AIM A: Please count the lines of the records that contain the string "picture". Give only the number.

TEXT SHOWN:

Embodiments described herein relate to tanks which are modular and transportable for assembly on-site, such as for temporarily containing large volumes of fluids utilized during oil or gas well servicing operations, and, more particularly, to tank panels, connectors and methods of assembly.
Oil and gas servicing operations require fluid for a variety of reasons, most commonly during drilling and completions operations. The fluid may be used in drilling operations for lubricating the borehole, cleaning away cuttings, and maintaining control of the well by overcoming the reservoir pressure. In completion operations, fluid is generally used for stimulating the formation, such as by acidizing or fracturing, cleaning the well bore, and maintaining well control. In most cases the amount of fluid required is large and the fluid must be prepared and stored onsite during the operation. Onsite tanks may also be used to store fluids such as run-off water, diesel fuel, glycol, oils, waste products and the like. Upon completion of the drilling and completion operations however large volume tanks used to contain such fluids onsite may no longer be required.
In completion operations, the fluid used is a fracturing fluid which is typically a mixture of at least water and a proppant, such as sand. Tanks used to store the fracturing fluid, commonly referred to as frac tanks, are fluidly connected to a pump, such as by a hose or pipe, so as flow the fracturing fluid down the wellbore at sufficiently high pressures to fracture the formation. The proppant in the fracturing fluid enters the newly created void space and acts to prop the spaces open, permitting reservoir fluid to flow more freely to the wellbore.
One type of conventional frac tank is a rectangular shaped pre-assembled tank unit that is towed behind a truck as a tractor-trailer assembly. This type of conventional tank typically has a capacity of about 500 barrels. Thus, multiple tanks are needed onsite in situations where the fluid volume requirement is greater than 500 barrels, such as in completion operations for stimulating multiple zones in deep horizontal wells.
Another type of conventional frac tank consists of an assembly of multiple panels which are transported onsite for assembly of the tank thereat. The panels for the conventional multi-panel tanks are typically made of steel and are very heavy. Due to weight restrictions and the like, several truck-trailer units may be required to deliver the panels to the site. Further, the steel panels require an onerous assembly process as a result of many fasteners required to hold the tank panels together.

DATASET ENTRIES:
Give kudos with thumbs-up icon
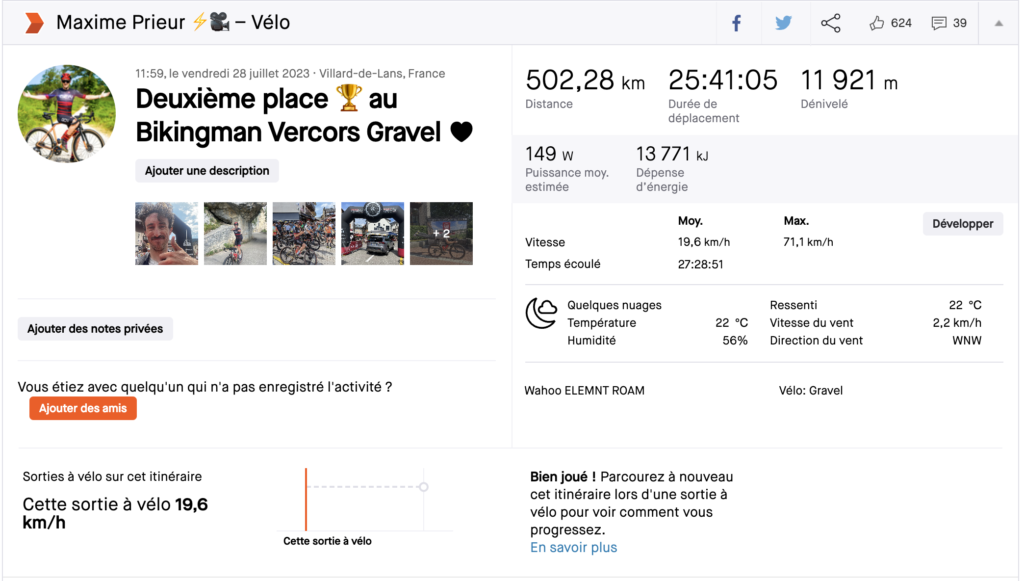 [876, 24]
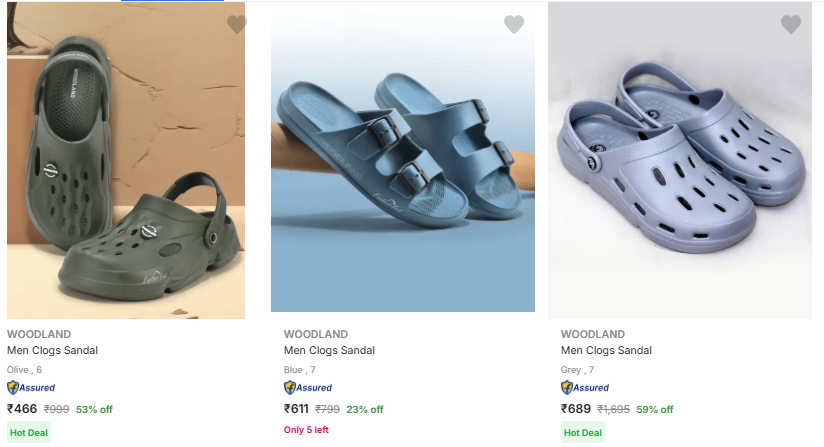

---

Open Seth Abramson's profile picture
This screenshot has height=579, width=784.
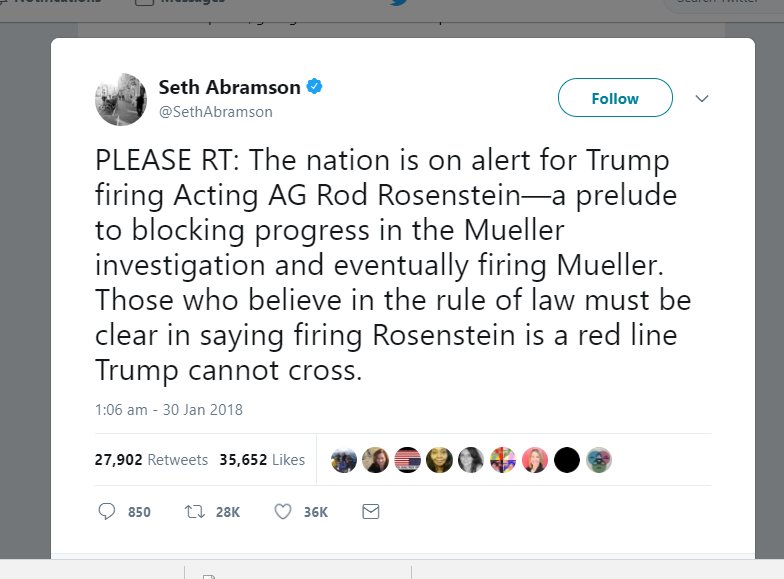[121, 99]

AIM B:
Decide whether each statement agrees with the text on frac tanks. Answer yes or no for each and quote the words of the text that settle it.
(i) A conventional pre-assembled frac tank towed as a tractor-trailer assembly typically has a capacity of about 500 barrels.
(ii) The panels for conventional multi-panel tanks are typically made of aluminum.
(iii) Fracturing fluid is typically a mixture of at least water and a proppant.

FINISHED ANSWER A: 1

FINISHED ANSWER B:
(i) Yes: "This type of conventional tank typically has a capacity of about 500 barrels."
(ii) No: "The panels for the conventional multi-panel tanks are typically made of steel and are very heavy."
(iii) Yes: "the fluid used is a fracturing fluid which is typically a mixture of at least water and a proppant, such as sand."